## Goal of the exercise
Below are records; reproduce exactly the lines from the one that has "309x347 pixels." through the one that has "Click Colombia flag", ends included, and nothing more.

:: Data

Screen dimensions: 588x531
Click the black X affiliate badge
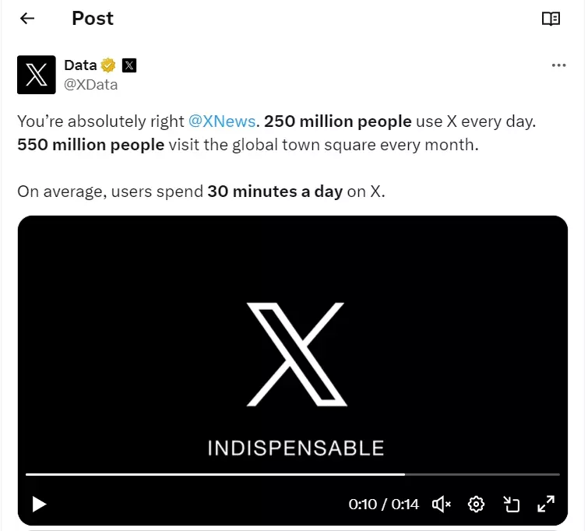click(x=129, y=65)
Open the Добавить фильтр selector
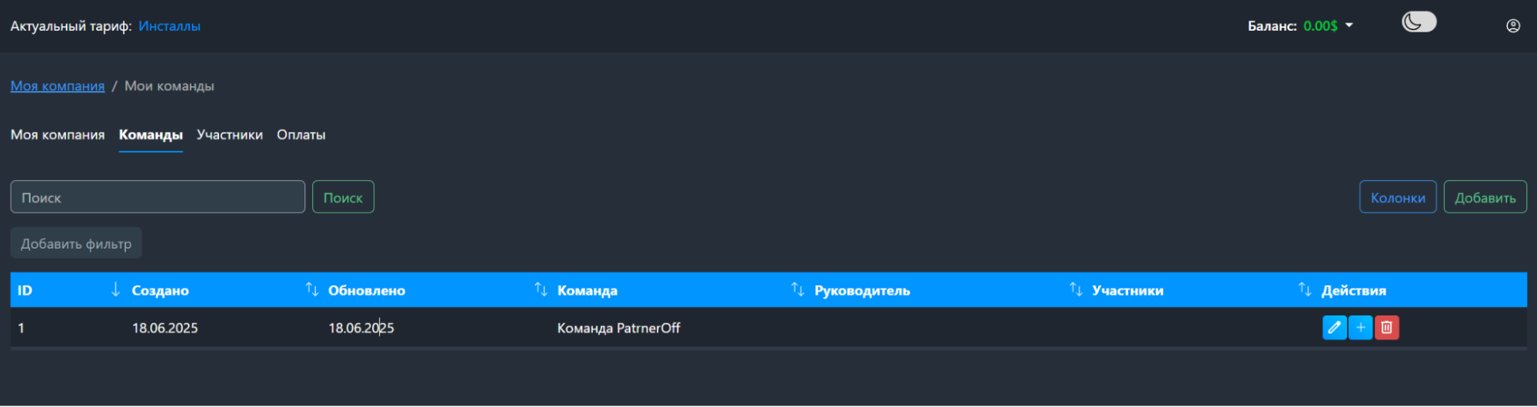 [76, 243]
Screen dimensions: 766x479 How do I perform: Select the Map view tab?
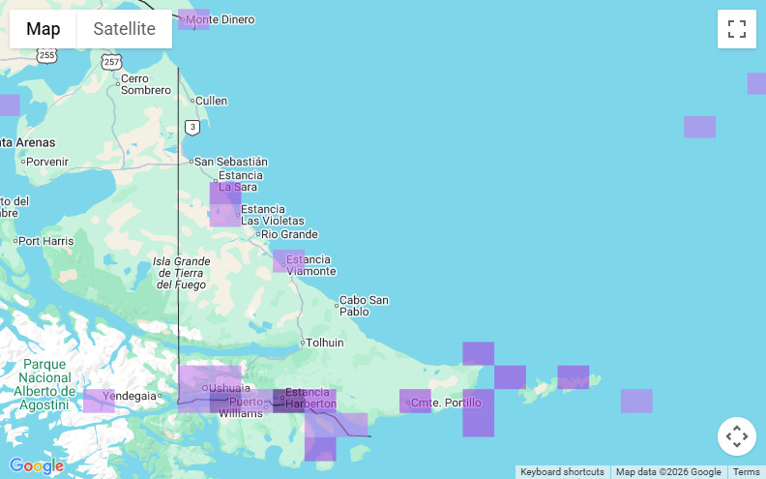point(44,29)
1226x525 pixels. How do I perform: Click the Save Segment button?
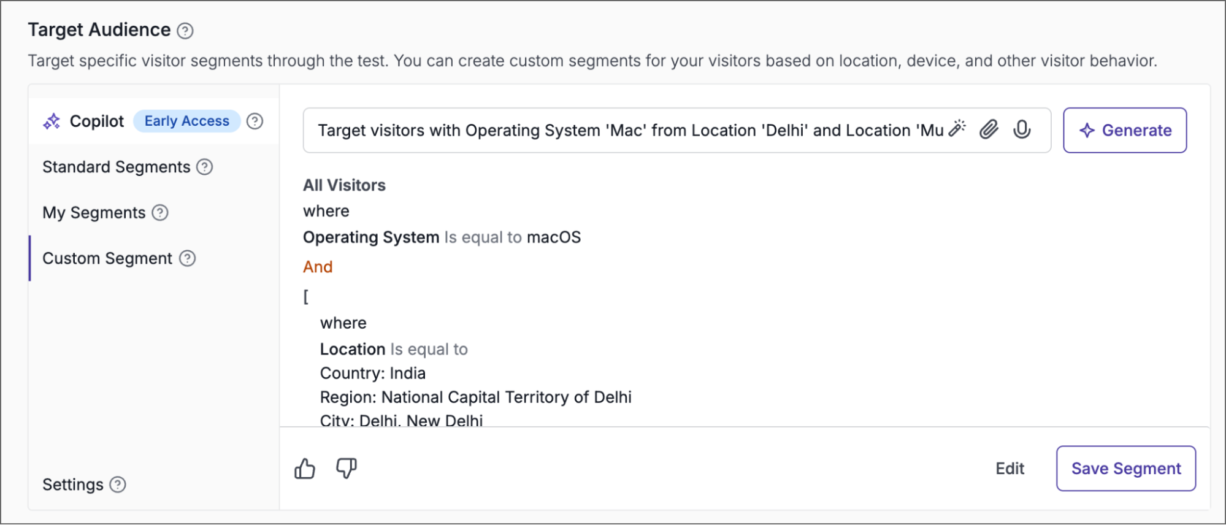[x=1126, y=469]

::::
:: Data

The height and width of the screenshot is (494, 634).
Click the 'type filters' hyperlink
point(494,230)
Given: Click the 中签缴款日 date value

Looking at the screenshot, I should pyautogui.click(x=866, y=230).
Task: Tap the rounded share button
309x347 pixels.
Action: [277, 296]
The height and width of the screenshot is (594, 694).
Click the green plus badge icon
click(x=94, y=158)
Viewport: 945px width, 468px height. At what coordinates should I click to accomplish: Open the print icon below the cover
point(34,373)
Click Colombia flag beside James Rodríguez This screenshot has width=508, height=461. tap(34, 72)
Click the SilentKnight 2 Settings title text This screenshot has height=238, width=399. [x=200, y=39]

::::
:: Data

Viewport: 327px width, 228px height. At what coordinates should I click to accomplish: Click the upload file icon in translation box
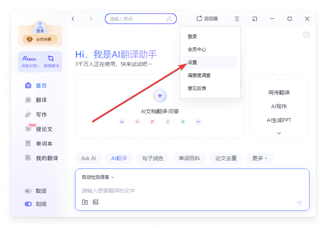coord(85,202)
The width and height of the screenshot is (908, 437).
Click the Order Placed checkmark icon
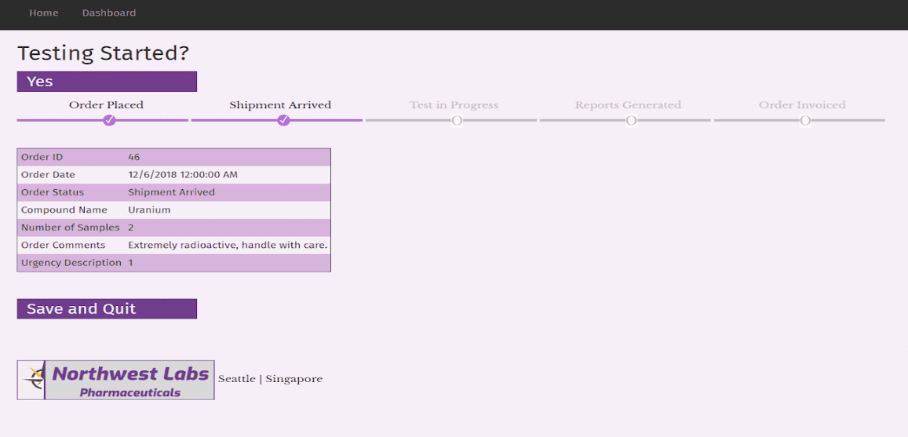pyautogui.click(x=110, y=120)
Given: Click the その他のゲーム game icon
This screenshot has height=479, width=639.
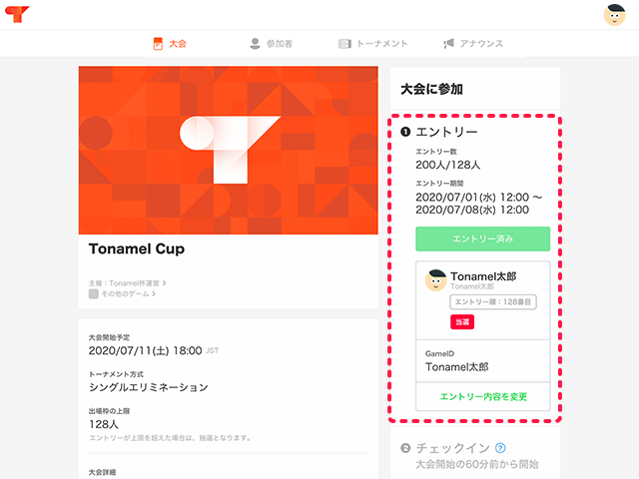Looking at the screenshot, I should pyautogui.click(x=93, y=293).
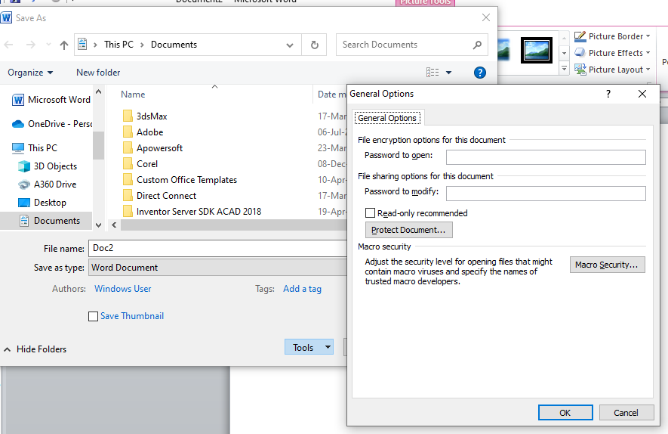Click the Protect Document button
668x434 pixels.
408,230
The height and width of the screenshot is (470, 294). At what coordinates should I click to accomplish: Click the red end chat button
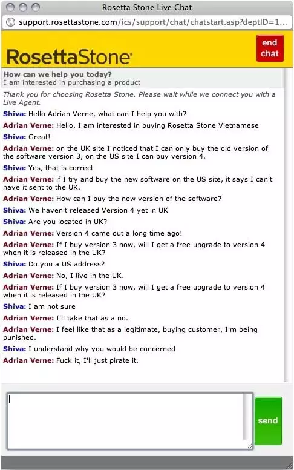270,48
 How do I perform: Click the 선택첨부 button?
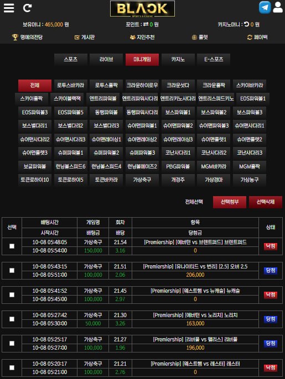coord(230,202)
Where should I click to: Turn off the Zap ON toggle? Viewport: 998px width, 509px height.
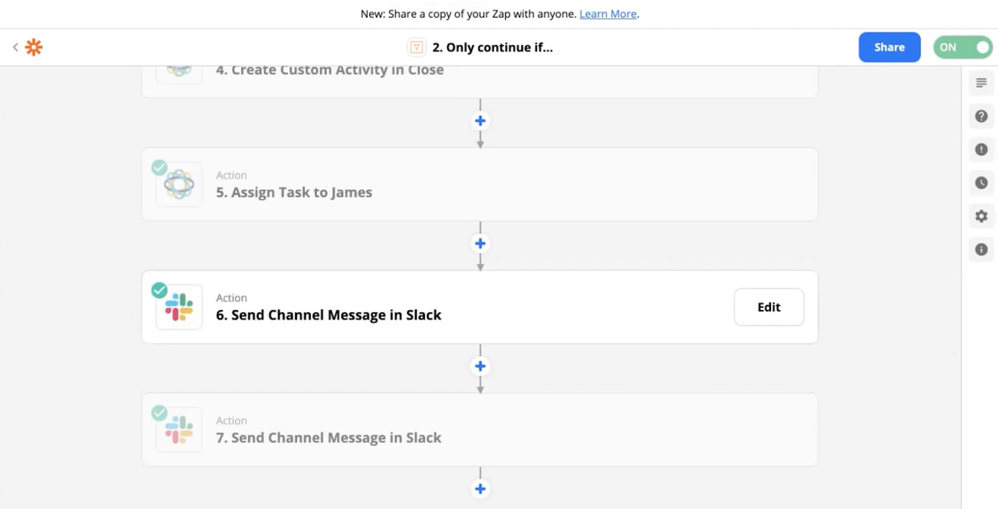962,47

::::

## Response
309x347 pixels.
Action: [277, 296]
The height and width of the screenshot is (594, 694).
Click the green plus badge icon
click(x=94, y=158)
Viewport: 945px width, 468px height. At what coordinates should I click to accomplish: Open the print icon below the cover
point(34,373)
Click Colombia flag beside James Rodríguez This screenshot has width=508, height=461. tap(34, 72)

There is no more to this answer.